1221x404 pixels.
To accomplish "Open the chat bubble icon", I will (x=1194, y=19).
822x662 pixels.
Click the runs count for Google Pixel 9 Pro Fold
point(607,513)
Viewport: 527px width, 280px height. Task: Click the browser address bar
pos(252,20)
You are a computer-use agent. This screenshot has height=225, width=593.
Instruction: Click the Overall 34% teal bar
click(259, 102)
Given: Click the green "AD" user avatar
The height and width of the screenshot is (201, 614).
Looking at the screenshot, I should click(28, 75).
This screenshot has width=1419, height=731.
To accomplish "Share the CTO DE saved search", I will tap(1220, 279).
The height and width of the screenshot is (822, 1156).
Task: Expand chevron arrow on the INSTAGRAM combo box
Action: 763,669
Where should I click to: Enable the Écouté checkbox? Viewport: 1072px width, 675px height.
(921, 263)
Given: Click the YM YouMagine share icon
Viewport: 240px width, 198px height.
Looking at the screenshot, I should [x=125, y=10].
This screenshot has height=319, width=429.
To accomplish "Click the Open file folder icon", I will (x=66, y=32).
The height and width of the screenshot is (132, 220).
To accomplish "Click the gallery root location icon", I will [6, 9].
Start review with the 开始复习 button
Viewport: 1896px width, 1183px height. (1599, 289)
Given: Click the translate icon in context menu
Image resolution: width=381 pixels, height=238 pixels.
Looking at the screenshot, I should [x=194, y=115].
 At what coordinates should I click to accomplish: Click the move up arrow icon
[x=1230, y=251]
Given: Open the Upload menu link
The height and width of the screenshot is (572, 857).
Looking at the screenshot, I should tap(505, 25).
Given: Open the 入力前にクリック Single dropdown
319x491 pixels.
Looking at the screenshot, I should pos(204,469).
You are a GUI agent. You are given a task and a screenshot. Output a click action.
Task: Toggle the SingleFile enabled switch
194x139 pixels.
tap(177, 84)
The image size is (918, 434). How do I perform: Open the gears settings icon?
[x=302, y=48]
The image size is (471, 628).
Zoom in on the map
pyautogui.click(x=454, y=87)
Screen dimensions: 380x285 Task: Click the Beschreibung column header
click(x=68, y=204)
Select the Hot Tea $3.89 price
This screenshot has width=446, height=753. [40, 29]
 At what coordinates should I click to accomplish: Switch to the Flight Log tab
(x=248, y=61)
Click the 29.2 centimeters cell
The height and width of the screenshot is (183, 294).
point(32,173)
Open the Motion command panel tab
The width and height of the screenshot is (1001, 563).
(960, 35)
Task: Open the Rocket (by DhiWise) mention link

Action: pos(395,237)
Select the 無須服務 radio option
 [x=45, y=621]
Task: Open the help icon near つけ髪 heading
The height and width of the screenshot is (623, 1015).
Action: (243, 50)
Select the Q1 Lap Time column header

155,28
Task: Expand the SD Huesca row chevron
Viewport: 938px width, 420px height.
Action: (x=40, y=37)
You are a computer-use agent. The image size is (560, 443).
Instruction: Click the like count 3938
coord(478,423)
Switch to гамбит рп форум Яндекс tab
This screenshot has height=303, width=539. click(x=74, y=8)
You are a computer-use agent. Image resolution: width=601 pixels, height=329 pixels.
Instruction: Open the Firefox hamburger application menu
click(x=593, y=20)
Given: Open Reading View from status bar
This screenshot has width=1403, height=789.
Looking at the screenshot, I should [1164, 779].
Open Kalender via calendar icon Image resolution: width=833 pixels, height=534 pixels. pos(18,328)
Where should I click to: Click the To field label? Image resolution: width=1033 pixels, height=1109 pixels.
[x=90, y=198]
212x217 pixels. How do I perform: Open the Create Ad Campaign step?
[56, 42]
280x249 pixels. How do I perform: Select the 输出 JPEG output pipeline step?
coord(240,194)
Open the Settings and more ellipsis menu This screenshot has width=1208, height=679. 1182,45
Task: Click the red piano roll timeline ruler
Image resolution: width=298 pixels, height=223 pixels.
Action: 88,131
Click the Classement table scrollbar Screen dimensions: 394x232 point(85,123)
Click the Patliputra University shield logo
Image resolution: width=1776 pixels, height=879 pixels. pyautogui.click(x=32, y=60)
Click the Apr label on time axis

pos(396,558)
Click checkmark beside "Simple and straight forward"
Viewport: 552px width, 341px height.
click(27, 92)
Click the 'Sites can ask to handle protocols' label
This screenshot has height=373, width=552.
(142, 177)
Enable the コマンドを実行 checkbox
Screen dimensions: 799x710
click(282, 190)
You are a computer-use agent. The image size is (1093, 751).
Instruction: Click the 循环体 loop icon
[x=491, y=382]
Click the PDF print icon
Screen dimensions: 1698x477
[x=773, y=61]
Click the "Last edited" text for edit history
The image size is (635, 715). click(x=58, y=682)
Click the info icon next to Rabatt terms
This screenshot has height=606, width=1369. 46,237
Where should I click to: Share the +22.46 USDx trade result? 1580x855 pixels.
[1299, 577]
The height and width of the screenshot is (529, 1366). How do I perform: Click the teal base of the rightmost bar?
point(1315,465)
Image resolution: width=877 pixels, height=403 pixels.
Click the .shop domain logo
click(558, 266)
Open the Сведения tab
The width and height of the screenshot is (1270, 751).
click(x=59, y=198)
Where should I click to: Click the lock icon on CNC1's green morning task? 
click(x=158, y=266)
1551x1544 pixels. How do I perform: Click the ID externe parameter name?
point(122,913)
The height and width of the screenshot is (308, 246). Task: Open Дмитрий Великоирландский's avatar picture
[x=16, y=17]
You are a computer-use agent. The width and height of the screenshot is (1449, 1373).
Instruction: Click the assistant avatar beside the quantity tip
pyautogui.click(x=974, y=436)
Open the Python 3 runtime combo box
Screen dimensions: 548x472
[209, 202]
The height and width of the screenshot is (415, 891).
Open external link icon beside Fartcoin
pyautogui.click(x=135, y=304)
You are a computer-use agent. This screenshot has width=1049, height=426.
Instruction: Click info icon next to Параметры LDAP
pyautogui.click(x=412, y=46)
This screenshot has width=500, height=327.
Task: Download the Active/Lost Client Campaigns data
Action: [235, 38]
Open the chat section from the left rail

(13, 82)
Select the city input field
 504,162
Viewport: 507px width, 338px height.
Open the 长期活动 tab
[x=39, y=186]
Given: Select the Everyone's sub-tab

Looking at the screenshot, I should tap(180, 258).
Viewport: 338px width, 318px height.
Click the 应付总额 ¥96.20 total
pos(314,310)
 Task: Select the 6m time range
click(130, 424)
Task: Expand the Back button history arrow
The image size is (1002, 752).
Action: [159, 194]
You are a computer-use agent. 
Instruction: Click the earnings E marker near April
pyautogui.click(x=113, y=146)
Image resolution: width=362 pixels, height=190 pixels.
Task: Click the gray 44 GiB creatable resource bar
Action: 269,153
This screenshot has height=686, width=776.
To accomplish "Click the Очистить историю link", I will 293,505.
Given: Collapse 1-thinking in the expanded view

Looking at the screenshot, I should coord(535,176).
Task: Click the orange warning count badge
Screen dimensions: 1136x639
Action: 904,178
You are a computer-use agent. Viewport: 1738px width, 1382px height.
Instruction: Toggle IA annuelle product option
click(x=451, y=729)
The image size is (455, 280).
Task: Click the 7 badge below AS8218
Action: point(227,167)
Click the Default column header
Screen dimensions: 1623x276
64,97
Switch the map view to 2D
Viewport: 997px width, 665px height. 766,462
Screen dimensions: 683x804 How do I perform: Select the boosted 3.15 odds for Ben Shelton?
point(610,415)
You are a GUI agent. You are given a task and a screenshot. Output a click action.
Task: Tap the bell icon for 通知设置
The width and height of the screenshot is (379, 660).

§ EXERCISE INSTRUCTIONS
How many lines of the material above contain the string "green"? Reply with the number alone.

§ PROBLEM SOLUTION
2